Supplied passage ▸

____________________

If we using 6 mapper in sqoop to importing the data from Oracle, then how many connection will be establish between sqoop and source
If we using 6 mapper in sqoop to importing the data from Oracle, then how many connection will be establish between sqoop and source.
Will it be a single connection or it will be 6 connections for each mapper.
As per sqoop docs:
Likewise, do not increase the degree of parallism higher than that which your database can reasonably support. Connecting 100 concurrent clients to your database may increase the load on the database server to a point where performance suffers as a result.
That means all the mappers will make concurrent connections.
Also keep in mind, if your table has 2 records only, then sqoop will only use 2 mappers not all the 6 mappers.
Check my other answer to understand concept of number of mappers in Sqoop command.
All the mappers will make inactive connections as JDBC client program. Then active connections (which actually fires SQL query) will be shared among multiple mappers.

____________________

Work task 1 ▸ Repeat the part of the Sqoop thread that opens with the words containing "Will it be a" and closes with "the 6 mappers.".
Work task 2 ▸ In the Sqoop thread, how many mappers will Sqoop use if the table holds only 2 records?
Work task 3 ▸ Write the next part of the Sqoop thread, picking up after its last sentence.
The material after the Sqoop thread is separate from it.

Data shown ▸

____________________

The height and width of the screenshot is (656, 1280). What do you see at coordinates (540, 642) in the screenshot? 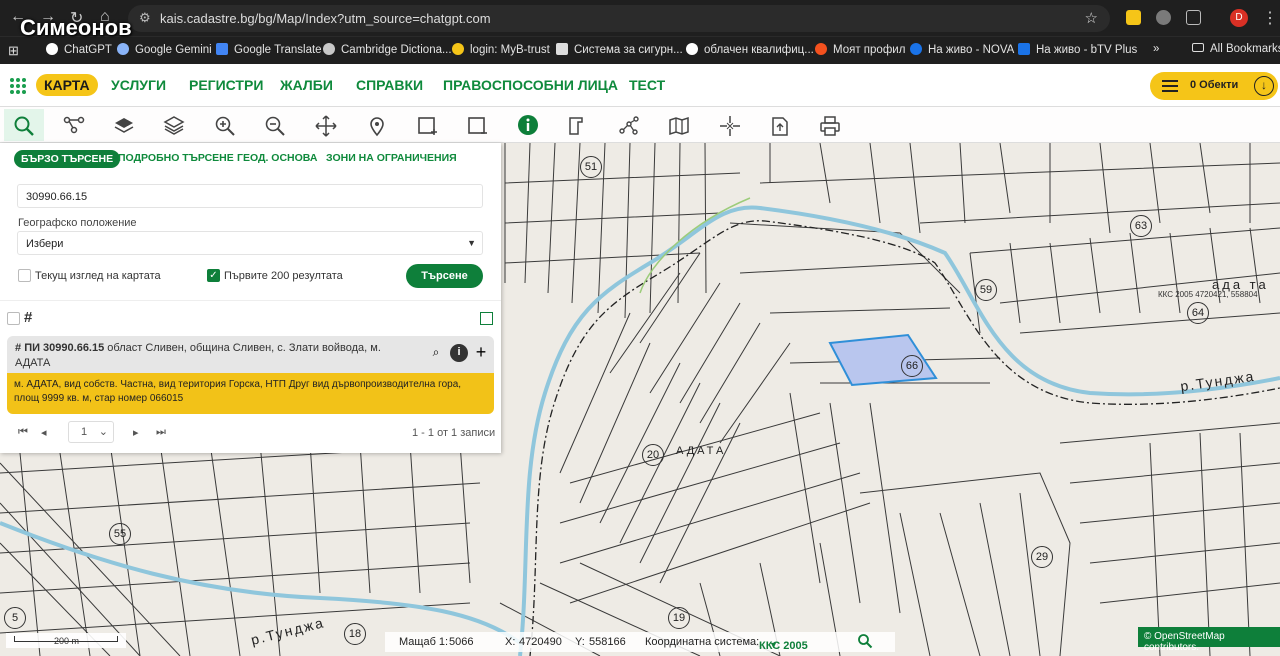
I see `x-value: 4720490` at bounding box center [540, 642].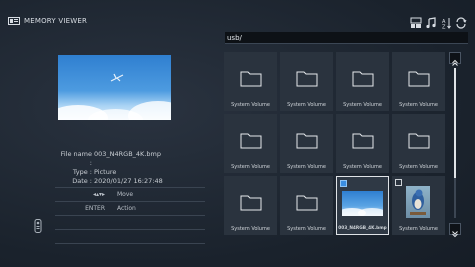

____________________

Answer box 1 ▸
Will it be a single connection or it will be 6 connections for each mapper.
As per sqoop docs:
Likewise, do not increase the degree of parallism higher than that which your database can reasonably support. Connecting 100 concurrent clients to your database may increase the load on the database server to a point where performance suffers as a result.
That means all the mappers will make concurrent connections.
Also keep in mind, if your table has 2 records only, then sqoop will only use 2 mappers not all the 6 mappers.

Answer box 2 ▸ Sqoop will use only 2 mappers, not all 6.

Answer box 3 ▸
Fire SQOOP IMPORT command in -verbose mode, you will see logs -
DEBUG manager.OracleManager$ConnCache: Got cached connection for jdbc:oracle:thin:@192.xx.xx.xx:1521:orcl/dev DEBUG manager.OracleManager$ConnCache: Caching released connection for jdbc:oracle:thin:@192.xx.xx.xx:1521:orcl/dev
-m specify the number of mapper task will be running as part of the Job. so more number of mappers then more number of connections.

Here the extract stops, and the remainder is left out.